Avi is a small limited company business owner reaching his end of year and had a couple of questions on his end of year accounts. He is worried that he may be paying too much corporation tax.

1) What ways can you reduce a company’s corporate tax apart from giving out dividends to the shareholders and reducing the closing stocks?
2) If i was to buy an asset before the company’s operation, how do I show this in the company accounts? How do I show that the money sent to buy the asset is financed by the company and not the director? Can I use this to reduce Corporation Tax?

Tax Reduction Strategies

There are a number of UK corporation tax reduction strategies that might be available to you:

  • make sure you claim for all business expenses
  • pay a tax efficient directors salary
  • invest in staff development
  • invest in plant and equipment
  • consider R&D tax credits – are they applicable for you?

Our Corporation tax Checklist may help you identify other strategies that can be applied to your business.

Will Dividends Reduce Corporation Tax?

Dividends are paid out of profit after tax so paying dividends will not help you reduce your corporation tax bill. The tax has to be fully accounted for before you can calculate and provide for a dividend.

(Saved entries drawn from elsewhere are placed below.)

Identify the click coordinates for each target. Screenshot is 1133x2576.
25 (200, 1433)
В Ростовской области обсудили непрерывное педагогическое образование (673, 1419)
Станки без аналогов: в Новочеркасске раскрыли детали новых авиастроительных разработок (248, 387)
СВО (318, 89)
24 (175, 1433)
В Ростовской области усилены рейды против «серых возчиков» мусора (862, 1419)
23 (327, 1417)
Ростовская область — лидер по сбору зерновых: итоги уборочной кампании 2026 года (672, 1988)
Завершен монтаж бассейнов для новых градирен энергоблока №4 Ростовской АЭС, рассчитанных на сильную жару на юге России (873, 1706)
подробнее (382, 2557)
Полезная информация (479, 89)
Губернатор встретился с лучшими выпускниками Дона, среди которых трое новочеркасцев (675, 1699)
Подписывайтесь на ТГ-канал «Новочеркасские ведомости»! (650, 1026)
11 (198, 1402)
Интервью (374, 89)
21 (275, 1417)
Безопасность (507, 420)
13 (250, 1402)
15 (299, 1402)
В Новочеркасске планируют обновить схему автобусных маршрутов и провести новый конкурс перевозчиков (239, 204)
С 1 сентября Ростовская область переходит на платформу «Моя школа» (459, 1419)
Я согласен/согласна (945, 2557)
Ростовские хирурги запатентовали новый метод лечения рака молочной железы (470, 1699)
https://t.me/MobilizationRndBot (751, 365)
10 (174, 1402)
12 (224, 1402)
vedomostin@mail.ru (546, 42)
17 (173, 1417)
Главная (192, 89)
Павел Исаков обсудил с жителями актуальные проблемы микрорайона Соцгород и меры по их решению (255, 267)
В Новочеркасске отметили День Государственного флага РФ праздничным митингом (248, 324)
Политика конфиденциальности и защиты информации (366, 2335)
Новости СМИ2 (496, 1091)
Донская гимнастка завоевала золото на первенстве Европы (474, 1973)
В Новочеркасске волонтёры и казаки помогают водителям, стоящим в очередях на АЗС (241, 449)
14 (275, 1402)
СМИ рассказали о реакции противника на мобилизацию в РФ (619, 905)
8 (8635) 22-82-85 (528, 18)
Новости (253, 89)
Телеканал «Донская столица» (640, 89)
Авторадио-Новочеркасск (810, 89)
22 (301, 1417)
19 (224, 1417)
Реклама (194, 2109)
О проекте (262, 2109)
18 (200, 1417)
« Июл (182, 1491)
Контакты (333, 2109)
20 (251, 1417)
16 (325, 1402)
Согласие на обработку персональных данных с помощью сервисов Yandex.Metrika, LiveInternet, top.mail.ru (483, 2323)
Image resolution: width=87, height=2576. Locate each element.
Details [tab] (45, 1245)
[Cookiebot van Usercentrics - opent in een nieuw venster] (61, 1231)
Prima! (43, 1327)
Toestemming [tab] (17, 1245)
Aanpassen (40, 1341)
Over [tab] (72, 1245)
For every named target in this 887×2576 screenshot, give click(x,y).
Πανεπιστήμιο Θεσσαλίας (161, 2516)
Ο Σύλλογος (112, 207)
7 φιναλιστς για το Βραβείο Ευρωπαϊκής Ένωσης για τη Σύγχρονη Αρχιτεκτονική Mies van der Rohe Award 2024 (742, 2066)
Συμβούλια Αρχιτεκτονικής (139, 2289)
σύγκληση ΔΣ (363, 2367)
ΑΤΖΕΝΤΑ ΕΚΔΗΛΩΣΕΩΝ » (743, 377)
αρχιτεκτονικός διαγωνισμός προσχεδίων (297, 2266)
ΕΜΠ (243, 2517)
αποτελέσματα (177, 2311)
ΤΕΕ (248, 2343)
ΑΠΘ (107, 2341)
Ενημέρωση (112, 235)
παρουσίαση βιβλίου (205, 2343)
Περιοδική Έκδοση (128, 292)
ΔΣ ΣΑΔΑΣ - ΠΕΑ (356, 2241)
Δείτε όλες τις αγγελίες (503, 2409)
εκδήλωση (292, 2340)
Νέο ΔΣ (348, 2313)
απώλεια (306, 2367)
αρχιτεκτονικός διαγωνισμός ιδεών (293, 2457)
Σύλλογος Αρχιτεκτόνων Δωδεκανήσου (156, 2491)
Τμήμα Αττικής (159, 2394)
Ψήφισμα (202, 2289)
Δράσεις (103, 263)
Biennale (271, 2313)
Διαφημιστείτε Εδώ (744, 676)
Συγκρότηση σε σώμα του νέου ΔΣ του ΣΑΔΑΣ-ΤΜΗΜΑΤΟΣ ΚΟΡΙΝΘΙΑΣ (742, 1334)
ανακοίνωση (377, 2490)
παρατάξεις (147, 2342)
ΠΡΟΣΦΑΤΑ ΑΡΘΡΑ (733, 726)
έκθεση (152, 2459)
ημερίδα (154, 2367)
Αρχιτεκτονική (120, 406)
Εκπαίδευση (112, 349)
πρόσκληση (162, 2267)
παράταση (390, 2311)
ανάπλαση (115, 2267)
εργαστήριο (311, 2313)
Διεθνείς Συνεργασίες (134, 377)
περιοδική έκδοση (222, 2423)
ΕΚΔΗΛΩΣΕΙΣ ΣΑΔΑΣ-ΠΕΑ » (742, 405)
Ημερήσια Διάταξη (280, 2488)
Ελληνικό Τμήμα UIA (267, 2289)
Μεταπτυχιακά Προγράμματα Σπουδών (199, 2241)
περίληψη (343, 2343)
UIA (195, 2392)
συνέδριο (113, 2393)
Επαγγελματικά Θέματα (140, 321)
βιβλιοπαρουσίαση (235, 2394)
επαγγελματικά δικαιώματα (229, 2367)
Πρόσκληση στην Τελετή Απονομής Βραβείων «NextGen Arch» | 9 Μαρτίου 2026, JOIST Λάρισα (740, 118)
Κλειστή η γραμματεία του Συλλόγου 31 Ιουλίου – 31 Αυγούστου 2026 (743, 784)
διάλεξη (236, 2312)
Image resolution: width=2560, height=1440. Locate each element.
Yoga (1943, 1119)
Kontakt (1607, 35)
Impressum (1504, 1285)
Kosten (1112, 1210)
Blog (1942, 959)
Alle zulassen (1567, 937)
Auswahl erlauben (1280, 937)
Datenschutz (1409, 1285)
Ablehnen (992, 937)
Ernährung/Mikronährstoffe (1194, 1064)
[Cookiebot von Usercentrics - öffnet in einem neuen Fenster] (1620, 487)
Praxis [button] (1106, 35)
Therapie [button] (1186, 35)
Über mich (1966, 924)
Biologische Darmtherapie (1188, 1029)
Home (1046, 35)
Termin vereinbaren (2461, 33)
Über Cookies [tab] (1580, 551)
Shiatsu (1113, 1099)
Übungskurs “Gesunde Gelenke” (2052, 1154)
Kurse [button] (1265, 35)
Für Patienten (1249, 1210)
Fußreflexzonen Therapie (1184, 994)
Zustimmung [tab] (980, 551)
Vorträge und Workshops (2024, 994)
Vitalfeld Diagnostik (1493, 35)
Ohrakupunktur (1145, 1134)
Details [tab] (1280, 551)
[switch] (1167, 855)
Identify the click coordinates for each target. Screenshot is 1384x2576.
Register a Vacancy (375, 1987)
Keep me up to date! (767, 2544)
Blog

Be careful not to overpay dividends and find that you cannot pay your Corporation Tax bill.

Reducing Stock as a Tax Reduction Exercise

If you reduce closing stock, then you increase cost of sales so that will reduce profits attributable to tax – however – devaluing stock as a corporation tax reduction exercise is not the right approach to take and risks a deliberate understatement of stock in your closing balance sheet. This reduces the value of your balance sheet and reduces profits available for distribution as dividend.  Your valuation of closing stock should be based on more sound principles – stock should be held in the balance sheet at the lower of cost or net realisable value. Run a stock check at the end of the year (quarterly is better), look for old lines, dead stock, broken stock and write this off so that the carrying value of stock in your balance sheet is a fair value of the actual stock you hold.

Director Bought Assets

If you were to buy an asset before the business was incorporated – then the asset is yours. You can do with it what you will, including selling it to the company.

You would sell the asset to the company at the lower of cost or fair market value on the date of the sale.

   Double Entry

31-Dec- xx  Being the purchase of Asset A from Director B

Transaction Debit Credit
 Asset – Balance Sheet 5000
 Director B Loan Account – Balance Sheet 5000
Total 5000 5000

Directors Loan Account – The asset was financed by you, the director – the company owes you this money until such time as it is repaid.

You can deduct the full value of an item that qualifies for annual investment allowance (AIA) from your profits before tax. You can claim AIA on most plant and machinery up to the AIA amount of £200,000 from 1st January 2016 onwards.